• Your task: Hand back, word for word, the lines from the one containing "The image size is (673, 301)." to the end of the records, both included, and leave out pictures.

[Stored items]
╔══
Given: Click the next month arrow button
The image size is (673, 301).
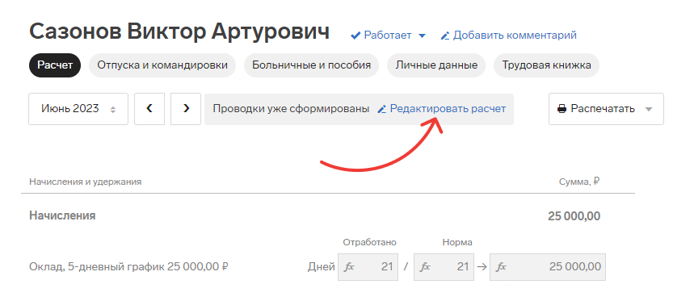Looking at the screenshot, I should pos(186,109).
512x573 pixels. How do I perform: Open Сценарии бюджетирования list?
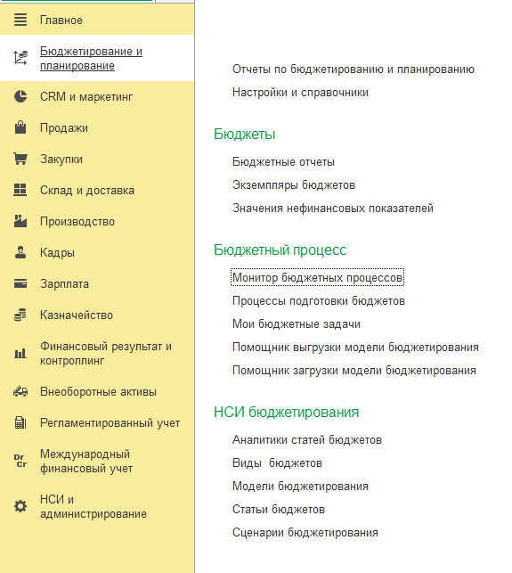point(305,532)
╚══
• Exercise response:
The image size is (673, 301).
Looking at the screenshot, I should pos(186,109).
512x573 pixels. How do I perform: Open Сценарии бюджетирования list?
point(305,532)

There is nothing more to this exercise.